Die Außengrenzen Russlands können die Exklave des Oblast Kaliningrad einschließen oder nicht. Völkerrechtlich gehört die Enklave eindeutig zur russischen Föderation. Also zählte auch Polen zu den Anrainerstaaten der russischen Föderation. Dies würde implizieren, dass Polen kein Anrecht hat, der NATO anzugehören, weil Nazi-Deutschland die UdSSR überfallen hat. Diese Konsequenz erscheint mir kontraintuitiv. Wenn Dörre ihr ausweichen möchte, müsste er die Exklave Kaliningrad als territoriale Anomalie beurteilen, was gerade in Russland auf Widerspruch stoßen dürfte.  

Das Beitrittsverbot gälte auch und gerade für die baltischen Staaten, die der NATO angehören. Deshalb hat die russische Führung Ende 2021 gefordert, in Polen und den baltischen Staaten dürften dauerhaft keine NATO-Truppen stationiert sein. Dies implizierte, dass diese Staaten zwar noch politisch der NATO zugehörten, aber nicht mehr Teil eines Militärbündnisses wäre. Es implizierte weiterhin, dass Russland über die Militärpolitik seiner Anrainerstaaten (mit) zu entscheiden befugt ist. Die Forderungen nach Sicherheitsgarantien umfassten einen militärischen Abzug aus den Gebieten des ehemaligen Warschauer Paktes, ein Verbot militärischer Aktivitäten rund um die Russische Föderation und ein Verbot der Aufnahme der Ukraine und Georgien in die NATO. Putin drohte mit „militärisch-technischen“ Gegenmaßnahmen.

Das Beitrittsverbot gälte im Prinzip auch für das neutrale Finnland, das eine 1400 km lange Grenze mit Russland teilt und seit Kurzem über einen NATO-Beitritt debattiert. Dörre müsste erläutern, ob Finn*innen das Anrecht Russland respektieren und sich gegen den Beitritt aussprechen sollten. Aber wenn Finnland der NATO beitreten darf, warum nicht Georgien?

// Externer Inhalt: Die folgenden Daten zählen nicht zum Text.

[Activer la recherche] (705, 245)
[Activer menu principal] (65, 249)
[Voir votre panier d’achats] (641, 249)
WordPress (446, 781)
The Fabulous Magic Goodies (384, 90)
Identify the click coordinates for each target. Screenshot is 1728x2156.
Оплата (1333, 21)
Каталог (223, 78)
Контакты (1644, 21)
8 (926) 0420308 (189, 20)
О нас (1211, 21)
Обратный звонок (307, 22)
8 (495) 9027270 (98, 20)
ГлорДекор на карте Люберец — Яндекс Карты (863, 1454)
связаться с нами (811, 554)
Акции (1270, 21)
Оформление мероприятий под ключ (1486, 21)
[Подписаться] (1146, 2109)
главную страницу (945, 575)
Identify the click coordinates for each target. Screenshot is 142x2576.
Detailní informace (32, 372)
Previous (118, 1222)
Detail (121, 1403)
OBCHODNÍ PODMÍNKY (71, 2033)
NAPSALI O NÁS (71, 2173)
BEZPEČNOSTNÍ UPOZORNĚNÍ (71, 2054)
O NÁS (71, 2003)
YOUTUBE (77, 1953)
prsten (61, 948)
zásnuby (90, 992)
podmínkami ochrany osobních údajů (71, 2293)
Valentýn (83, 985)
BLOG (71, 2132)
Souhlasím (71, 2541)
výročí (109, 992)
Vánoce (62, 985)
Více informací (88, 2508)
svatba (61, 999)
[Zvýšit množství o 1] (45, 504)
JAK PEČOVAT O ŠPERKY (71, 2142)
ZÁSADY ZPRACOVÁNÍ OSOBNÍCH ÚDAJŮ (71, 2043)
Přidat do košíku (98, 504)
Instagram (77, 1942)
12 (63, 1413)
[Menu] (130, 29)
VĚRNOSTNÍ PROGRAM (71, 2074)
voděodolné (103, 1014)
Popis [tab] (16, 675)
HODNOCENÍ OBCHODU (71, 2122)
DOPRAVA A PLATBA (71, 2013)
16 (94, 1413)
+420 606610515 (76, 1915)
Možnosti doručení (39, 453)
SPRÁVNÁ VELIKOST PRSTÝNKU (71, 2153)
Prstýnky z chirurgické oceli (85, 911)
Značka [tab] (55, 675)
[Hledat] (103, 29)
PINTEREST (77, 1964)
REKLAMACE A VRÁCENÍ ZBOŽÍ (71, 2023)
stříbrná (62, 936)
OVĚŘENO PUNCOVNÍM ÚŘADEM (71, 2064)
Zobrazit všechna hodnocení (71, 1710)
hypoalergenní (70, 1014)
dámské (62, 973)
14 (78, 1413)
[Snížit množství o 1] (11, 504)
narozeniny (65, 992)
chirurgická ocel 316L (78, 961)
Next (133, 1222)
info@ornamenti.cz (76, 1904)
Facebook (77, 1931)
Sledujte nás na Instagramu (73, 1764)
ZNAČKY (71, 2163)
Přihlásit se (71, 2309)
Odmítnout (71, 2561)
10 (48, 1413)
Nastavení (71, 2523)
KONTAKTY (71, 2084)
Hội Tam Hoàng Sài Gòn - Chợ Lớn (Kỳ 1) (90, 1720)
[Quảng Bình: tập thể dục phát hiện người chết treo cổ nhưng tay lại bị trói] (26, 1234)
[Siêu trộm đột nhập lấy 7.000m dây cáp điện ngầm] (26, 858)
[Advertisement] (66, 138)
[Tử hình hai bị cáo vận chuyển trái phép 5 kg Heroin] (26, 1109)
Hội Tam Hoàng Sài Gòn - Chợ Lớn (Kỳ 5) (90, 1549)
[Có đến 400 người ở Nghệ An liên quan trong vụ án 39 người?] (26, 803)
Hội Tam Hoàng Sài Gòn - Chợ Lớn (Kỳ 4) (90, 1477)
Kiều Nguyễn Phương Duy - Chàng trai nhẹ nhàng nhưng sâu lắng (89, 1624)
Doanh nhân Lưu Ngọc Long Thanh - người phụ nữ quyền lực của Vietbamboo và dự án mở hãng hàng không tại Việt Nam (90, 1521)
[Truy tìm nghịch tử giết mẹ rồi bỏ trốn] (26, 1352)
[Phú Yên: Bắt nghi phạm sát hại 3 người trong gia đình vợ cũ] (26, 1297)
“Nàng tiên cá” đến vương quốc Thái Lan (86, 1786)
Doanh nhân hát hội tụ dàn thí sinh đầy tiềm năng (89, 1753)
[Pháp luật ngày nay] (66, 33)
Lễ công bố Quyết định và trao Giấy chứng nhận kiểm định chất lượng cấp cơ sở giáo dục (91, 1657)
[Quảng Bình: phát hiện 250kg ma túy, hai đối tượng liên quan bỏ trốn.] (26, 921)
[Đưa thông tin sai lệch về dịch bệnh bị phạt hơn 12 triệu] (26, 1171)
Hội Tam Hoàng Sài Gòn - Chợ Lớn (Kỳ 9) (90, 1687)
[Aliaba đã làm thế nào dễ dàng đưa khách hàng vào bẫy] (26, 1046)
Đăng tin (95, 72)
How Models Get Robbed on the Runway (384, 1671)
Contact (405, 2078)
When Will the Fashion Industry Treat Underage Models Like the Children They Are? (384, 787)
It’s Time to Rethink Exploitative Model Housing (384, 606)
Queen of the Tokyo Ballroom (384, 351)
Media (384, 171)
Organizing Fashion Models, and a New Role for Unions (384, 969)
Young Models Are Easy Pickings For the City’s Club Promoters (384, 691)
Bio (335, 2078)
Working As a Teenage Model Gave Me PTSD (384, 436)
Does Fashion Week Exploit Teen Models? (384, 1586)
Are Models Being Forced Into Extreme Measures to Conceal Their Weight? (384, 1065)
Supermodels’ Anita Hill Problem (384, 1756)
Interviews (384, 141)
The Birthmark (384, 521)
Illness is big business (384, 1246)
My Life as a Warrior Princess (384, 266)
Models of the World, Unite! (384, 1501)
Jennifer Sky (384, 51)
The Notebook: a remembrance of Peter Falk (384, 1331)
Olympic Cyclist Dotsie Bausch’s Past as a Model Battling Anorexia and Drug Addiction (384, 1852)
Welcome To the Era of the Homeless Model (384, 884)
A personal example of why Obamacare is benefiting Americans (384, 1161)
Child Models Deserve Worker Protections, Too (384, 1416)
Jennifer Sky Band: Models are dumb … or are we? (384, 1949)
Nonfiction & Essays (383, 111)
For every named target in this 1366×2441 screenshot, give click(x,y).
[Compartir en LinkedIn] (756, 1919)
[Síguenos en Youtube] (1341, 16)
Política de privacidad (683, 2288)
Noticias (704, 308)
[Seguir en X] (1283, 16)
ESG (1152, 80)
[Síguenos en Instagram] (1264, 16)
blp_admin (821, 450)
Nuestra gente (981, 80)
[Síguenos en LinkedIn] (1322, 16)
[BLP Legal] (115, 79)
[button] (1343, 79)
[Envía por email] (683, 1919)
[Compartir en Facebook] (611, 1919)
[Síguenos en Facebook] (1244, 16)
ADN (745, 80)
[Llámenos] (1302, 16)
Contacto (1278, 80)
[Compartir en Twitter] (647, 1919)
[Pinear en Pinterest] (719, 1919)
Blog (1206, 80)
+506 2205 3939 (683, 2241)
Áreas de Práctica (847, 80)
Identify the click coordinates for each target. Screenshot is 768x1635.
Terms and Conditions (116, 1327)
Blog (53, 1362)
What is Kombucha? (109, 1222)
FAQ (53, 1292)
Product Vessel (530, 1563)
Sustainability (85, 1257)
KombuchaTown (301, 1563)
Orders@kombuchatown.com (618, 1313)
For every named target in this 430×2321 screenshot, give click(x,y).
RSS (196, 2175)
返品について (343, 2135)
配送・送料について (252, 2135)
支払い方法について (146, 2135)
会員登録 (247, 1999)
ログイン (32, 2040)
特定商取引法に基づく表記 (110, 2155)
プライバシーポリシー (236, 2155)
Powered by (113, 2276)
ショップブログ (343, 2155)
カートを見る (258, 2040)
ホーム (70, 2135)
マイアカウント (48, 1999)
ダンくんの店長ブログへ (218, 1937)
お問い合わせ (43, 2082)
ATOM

Die letzte Frage ist die heikelste. Nach Dörres Prämissen darf Russland einen intendierten NATO-Beitritt von Anrainerstaaten als absichtlichen Verstoß gegen basale legitime SI interpretieren (und sich entsprechend bedroht fühlen). Die Ukraine hat seit dem Euromaidan 2014 einen Kurs in Richtung EU- und NATO-Mitgliedschaft eingeschlagen. Dazu war sie nach Dörres Argument nicht legitimiert. Was also darf, wenn man in der Logik des Arguments bleibt, Russland tun, um die Ukraine von ihrem illegitimen Kurs abzubringen? Unter Dörres Prämissen gerät man womöglich sogar in die gefährliche Nähe zu der Position, den Überfall auf die Ukraine als einen Präventivkrieg zu rechtfertigen, was allerdings dem Ziel einer nachhaltigen Entspannungspolitik eklatant zuwiderliefe. Oder man sagt, die Nicht-Erfüllung der russischen Forderungen sei für die russische Führung ein nicht völlig unberechtigter Kriegsgrund gewesen. Aber will man das wirklich sagen müssen?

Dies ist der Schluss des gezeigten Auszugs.